火曜日は言語比較について書く日にしました。今日は「使う」と「作る」について書きます。

以前もこのトピックでnoteを書きましたが、本当に英語話者が間違えやすい動詞が「使う」と「作る」なのです。

作りますと言いたいのに使いますと言ってしまったり、もちろんその逆もあります。1人ではなく、今まで20人以上は間違えた人がいたと思います。数えておけばよかった・・・。だいたい、初級の学習者に多い傾向があるな、と思います。

今日は音声学も絡めてこの2つの音声的な違いについて書こうと思います。

まずは「使う」から

使う(つかう)
IPA:/t͡sɯ ku ɾɯ/ 

「つ」(/t͡sɯ/)の音は破擦音であり、英語の「ts」音に似ています。「か」(/ka/)は喉の奥から出る破裂音、「う」(/ɯ/)は狭くて後ろにある母音で、唇を丸めずに発音します。

破擦音の説明も書いておきます。



破擦音とは、破裂音と摩擦音が組み合わさった音です。まず、空気を一旦止めてから放出し、その後に摩擦を伴う音が続きます。
「つ」の音は舌で空気を止めた後、その舌を少しずつ開いて、「つ」という音を出します。最初は破裂音(/p/, /t/, /k/)のように空気を止めてから空気を放出しますが、その後に摩擦音が続くのがポイントです。

では次に作る

作る (つくる)
IPA:/t͡sɯ ku ɾɯ/

「く」(/ku/)も「か」(/ka/)と同じく喉の奥から出てくる破裂音なのですが、「る」(/ɾɯ/)の音が英語にはないのです。これが混乱し、間違えやすいの元になることがあるのではないか、と考えられます。

日本語と英語の'ru'の違い


日本語の「る」の音は、舌先を上の歯の裏側に軽く触れさせて発音する短い「r」音です。

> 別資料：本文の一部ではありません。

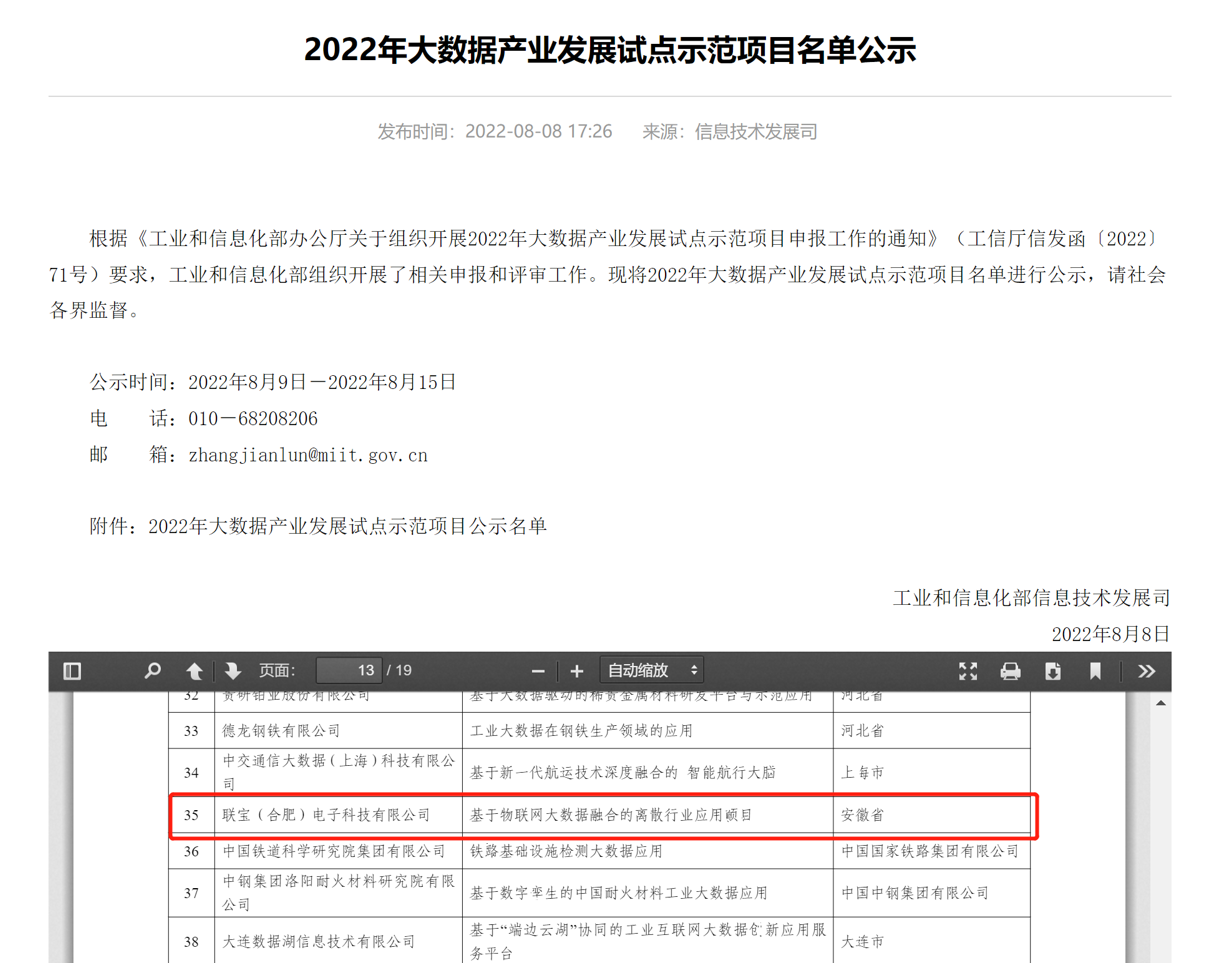Viewport: 1205px width, 963px height.
Task: Go to the next PDF page
Action: click(x=233, y=671)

それと比較して、英語の「ru」音は、例えば「ruler」の  「ru」の部分でIPA記号ですと/ɹu/になります。
日本語の「る」とは異なり、英語の「r」音は、舌が口の中でくるっと曲がり、唇を丸めることがあります。「u」音も日本語の /ɯ/ とは異なり、丸めた唇で発音されます。

このため、英語話者は日本語の「る」を発音するときに英語の「ru」と同じように感じてしまうことで、「使う」と「作る」を間違えやすくなるのではないのか、というのが私の個人的な意見です。

また引き続き、観察したり分析したりしてみようと思います。